* **WORK TO COMPLETE**: Retype exactly what appears below from the line containing "The height and" down to the line containing "the Template integration", keeping both end lines. Do not include pictures.

* **PROVIDED RECORDS**:
:::::

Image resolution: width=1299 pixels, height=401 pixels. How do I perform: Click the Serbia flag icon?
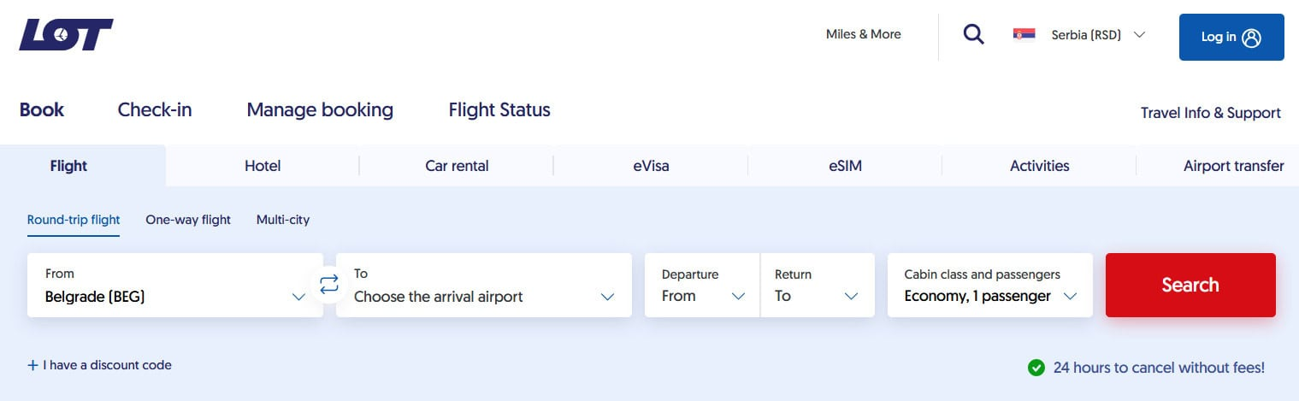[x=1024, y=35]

:::::

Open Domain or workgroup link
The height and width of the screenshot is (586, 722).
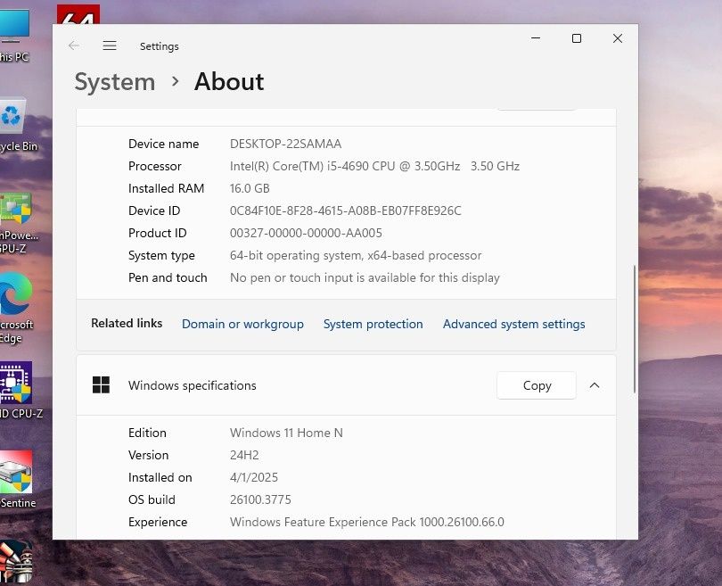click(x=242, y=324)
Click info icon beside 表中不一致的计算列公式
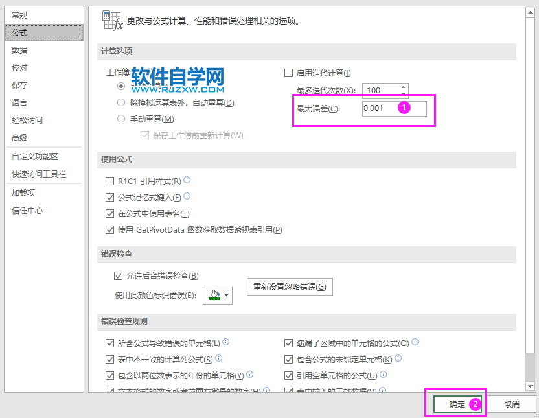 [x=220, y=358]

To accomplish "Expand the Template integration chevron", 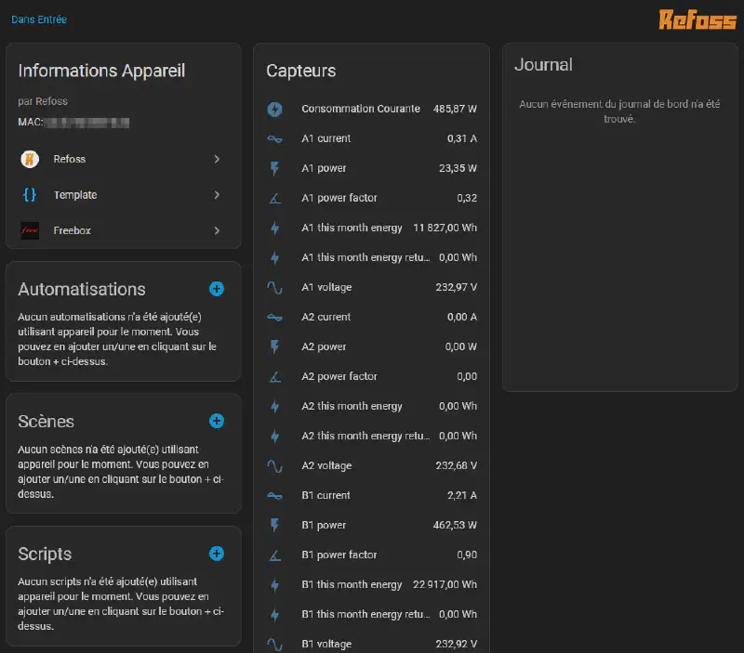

:::::

* **EXERCISE OUTPUT**:
The height and width of the screenshot is (586, 722).
click(x=242, y=324)
Click info icon beside 表中不一致的计算列公式
 [x=220, y=358]

To accomplish "Expand the Template integration chevron", 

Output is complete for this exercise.